**Exercise instructions:**
a: According to the passage on sound frequency and sampling, why does capturing more samples of a wavelength give a better recording?
b: List every rate in the passage on sound frequency and sampling that is given with a hertz unit (MHz or kHz), and note what each one refers to.
c: Carry on the passage on sound frequency and sampling from the point where it ends.

**Document text:**

----

Frequency is the spectrum of oscillating vibrations that are measurable by instruments and are mapped to the pitches we hear.
Ultra-sonic devices clock in at the MegaHertz count — so something rated at 500Mhz would be 500,000,000 wavelengths per second, and thus, we cannot hear this sound. Wireless microphone transmitters operate in these ultra-sonic frequencies. One of the top-of-the-line wireless microphone devices, Lectrosonics, operates at these ultra-sonic frequencies.
When we use a microphone to capture a vibration, it is capturing this energy and converting it to electrical current, which is sent down a wire and then reconverted from this analog signal to a digital signal called “samples”. You can think of these samples as miniature photographs of the wavelength at that time. Similar in how if we have a camera that has more pixels, it will resolve a higher quality photograph — in sound, if we have more samples of a wavelength it will result in a higher fidelity recording of the sound. Therefore, our recording devices will have a sample rate that you can set, which is how many times in a second the sound is being captured along that wavelength.
- 44.1kHz is typical of what you would hear on an mp3 or on the internet. (Yes, that is 44,100 little samples per second!)
- 48kHz is a standard setting for most digital recorders.

----

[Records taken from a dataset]
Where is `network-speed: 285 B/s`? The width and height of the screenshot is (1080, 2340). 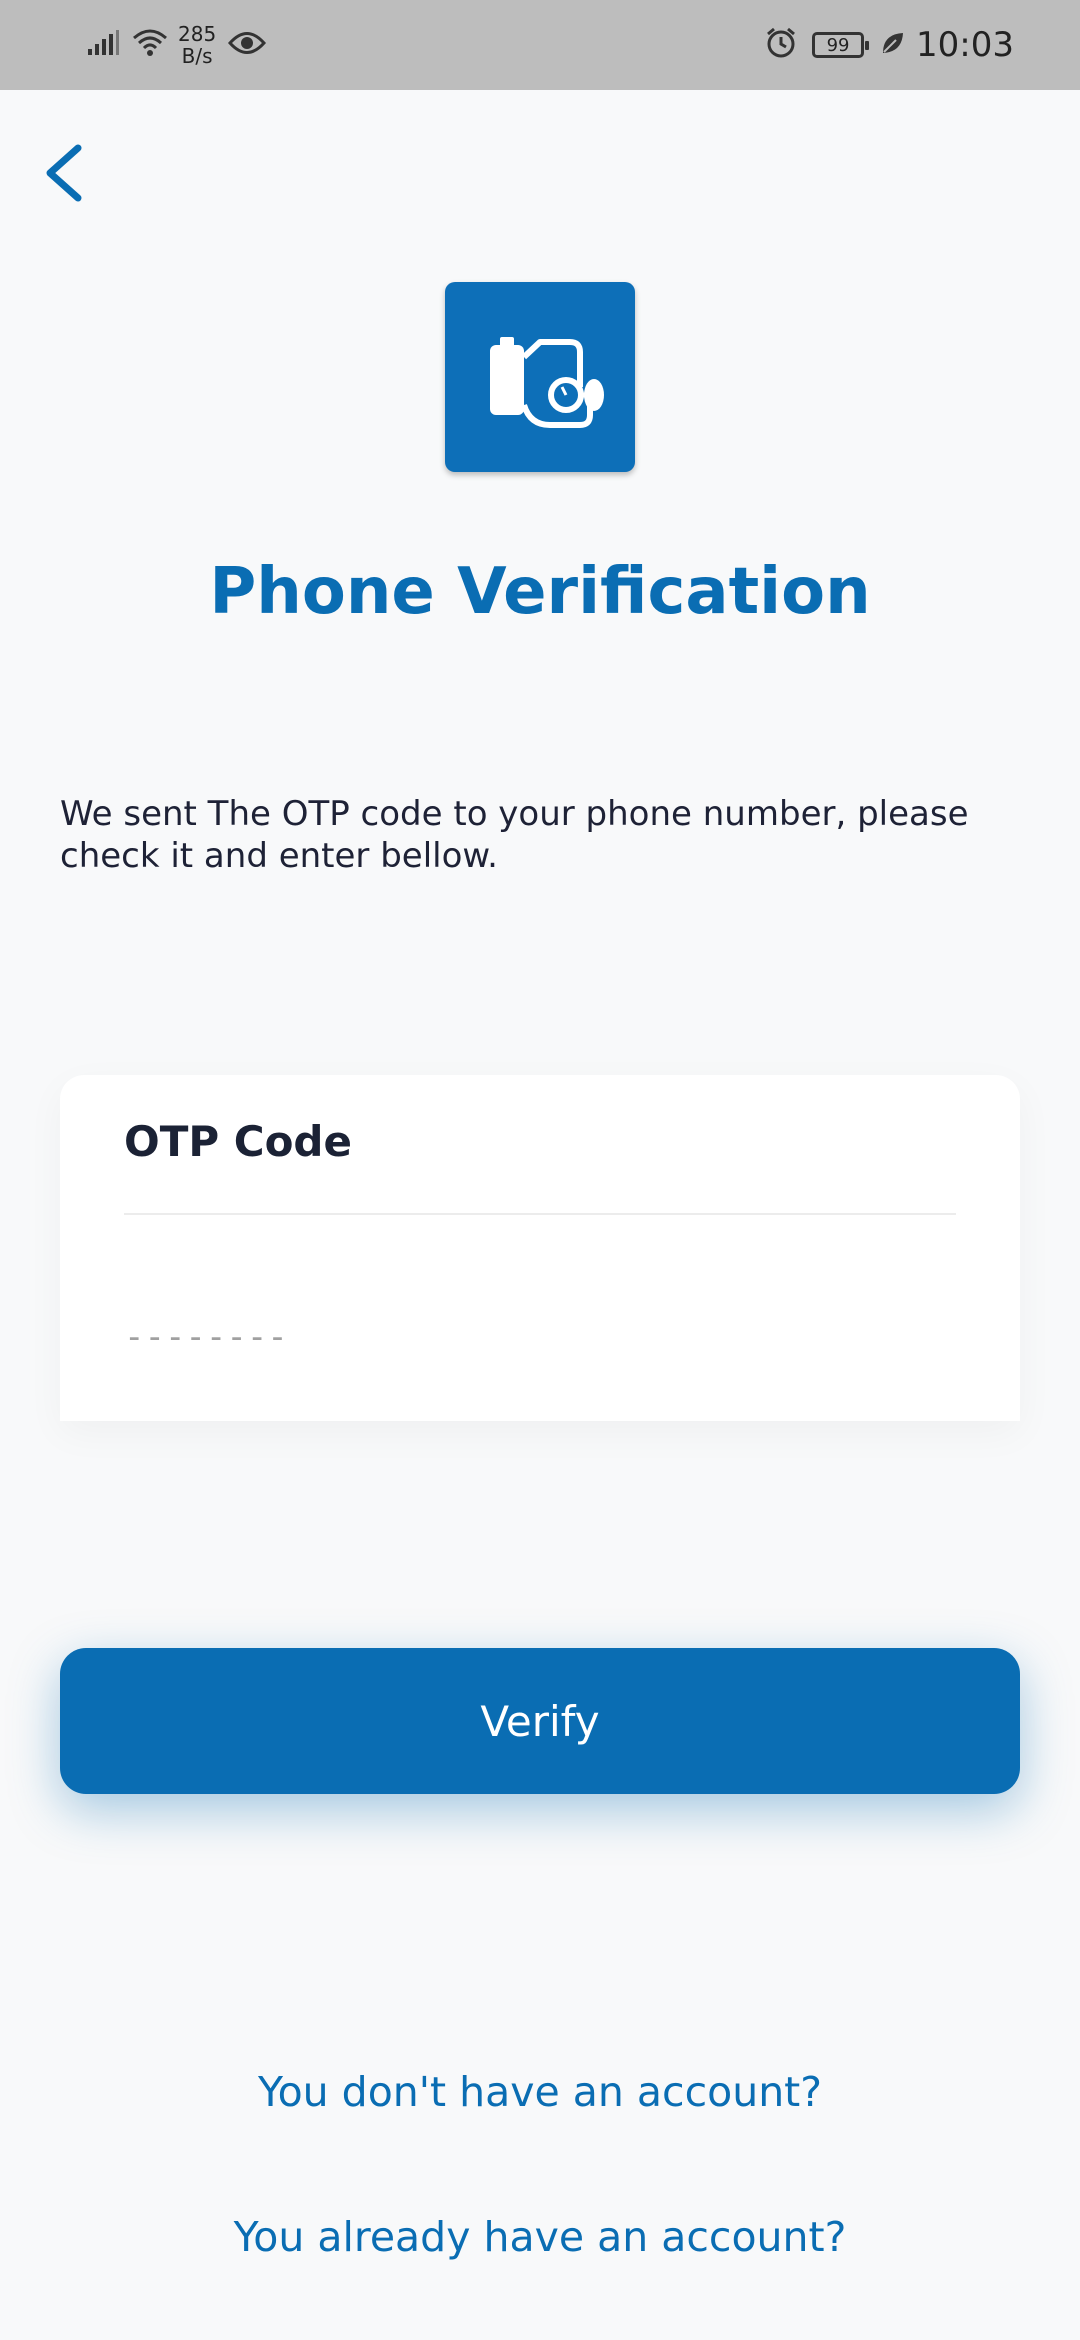 network-speed: 285 B/s is located at coordinates (197, 45).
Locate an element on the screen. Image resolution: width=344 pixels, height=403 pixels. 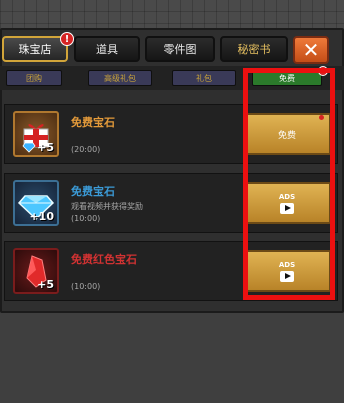
subtab-pack: 礼包 is located at coordinates (204, 78).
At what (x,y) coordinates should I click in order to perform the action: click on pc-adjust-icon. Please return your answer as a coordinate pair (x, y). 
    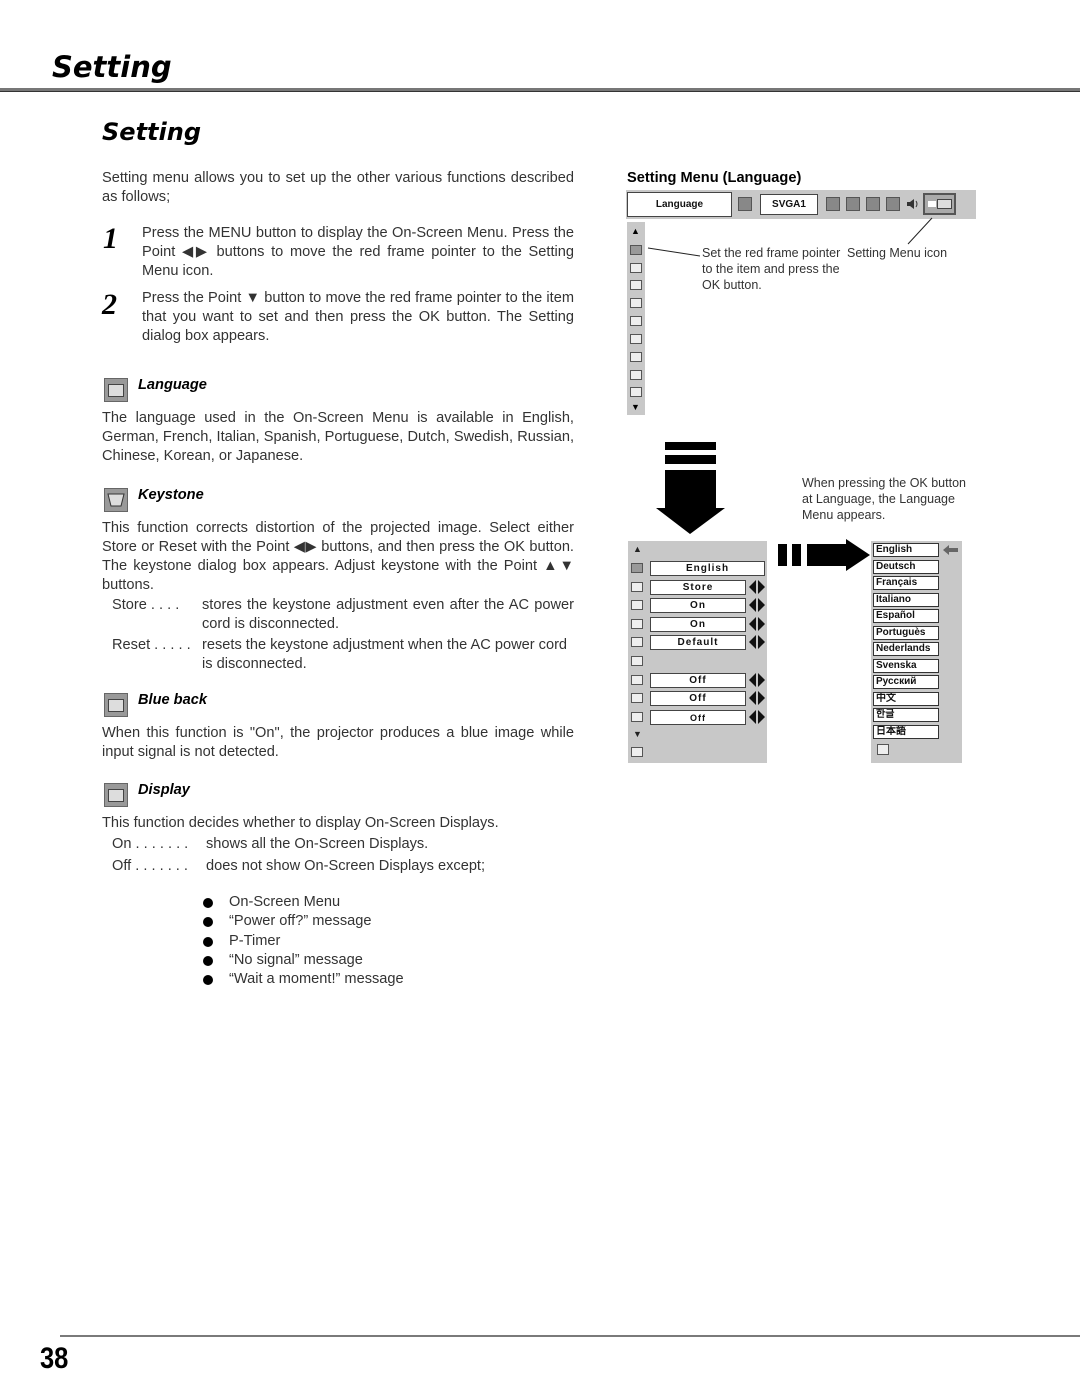
    Looking at the image, I should click on (833, 204).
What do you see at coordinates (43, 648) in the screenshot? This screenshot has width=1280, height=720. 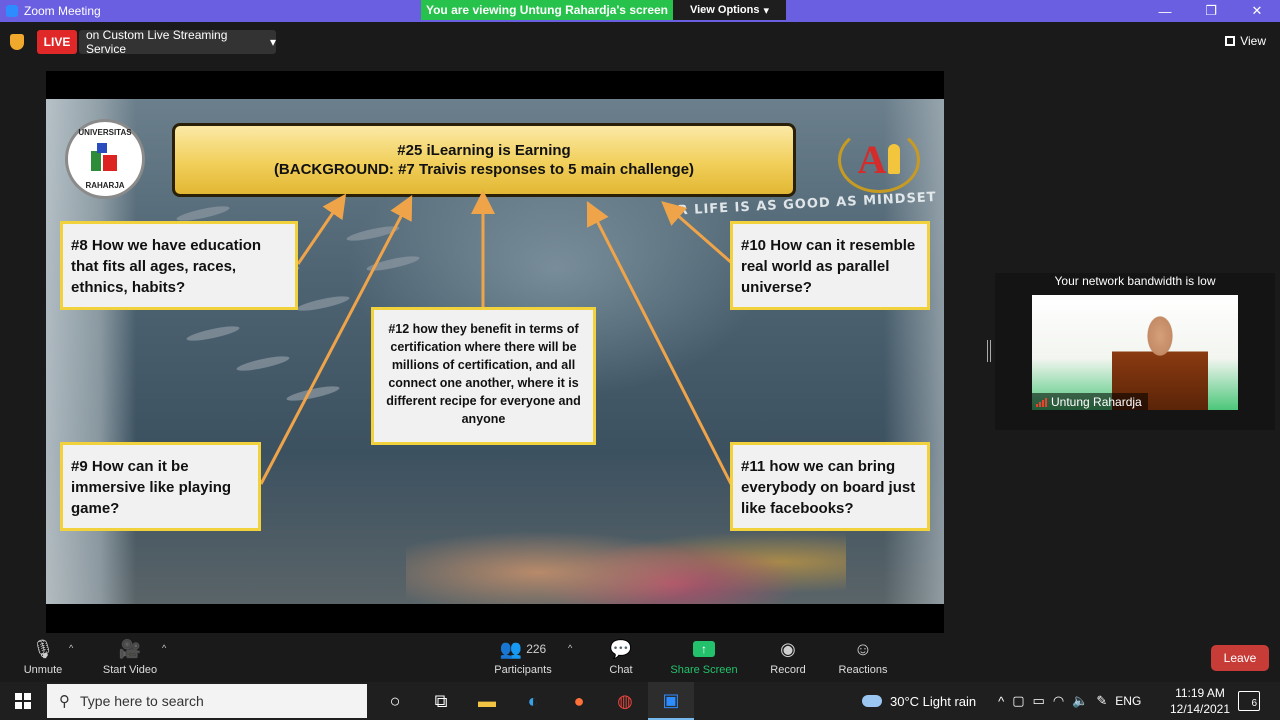 I see `microphone-muted-icon: 🎙` at bounding box center [43, 648].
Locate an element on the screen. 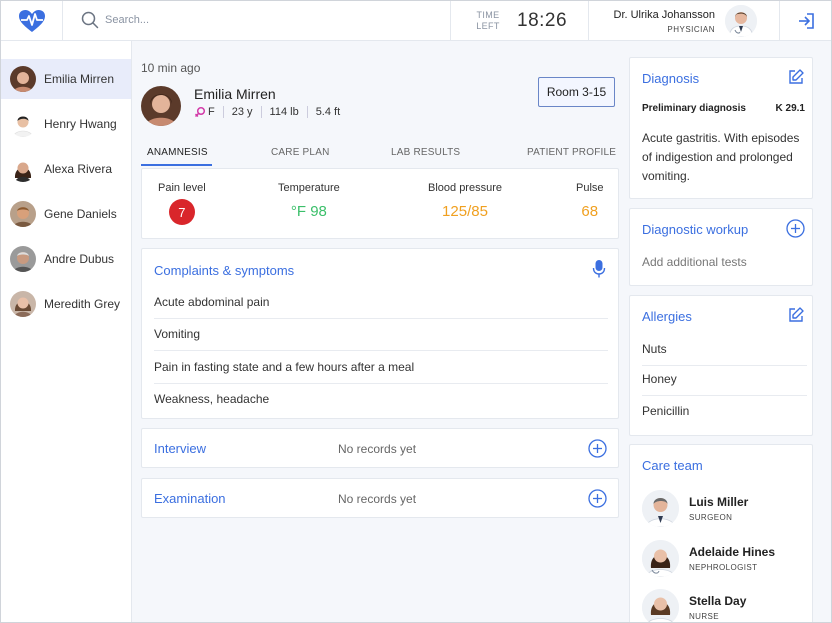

----

**Your responses:**
a: The passage treats samples as miniature photographs of the wavelength at a given moment. A camera with more pixels resolves a higher-quality photograph, and in the same way more samples of a wavelength produce a higher-fidelity recording of the sound.

b:
- 500Mhz: an example rating for an ultra-sonic device, equal to 500,000,000 wavelengths per second and too high for us to hear
- 44.1kHz: the sample rate typical of an mp3 or of sound on the internet, or 44,100 samples per second
- 48kHz: a standard sample rate setting for most digital recorders

c:
- 96kHz and higher is considered a high-fidelity recording — usually reserved for professional-level recordings to capture the intricate details.
Along with the sample rate, recorders will have a bit depth which is the detail in which the wavelengths are captured.
The higher the bit-depth, the more-detailed the sample. To take the deep dive into how computers do this, you can visit this article from PreSonus.com. I like how the author of the article describes bit depth as: “Working with a higher bit depth is like measuring with a ruler that has finer increments: You get a more precise measurement.”
Typical settings are 48kHz sample rate at 24bit.
When we hit “Record”, it records this information in a waveform that gives us a visual representation of the amplitude and loudness peaks of the recorded audio.
To keep it simple, if your camera is also recording scratch audio along with an external recorder, you should set them to the same sample rate, as well as setting the recorder at the same frame rate that the camera is shooting — 48kHz at 24bit at 23.976fps, for example.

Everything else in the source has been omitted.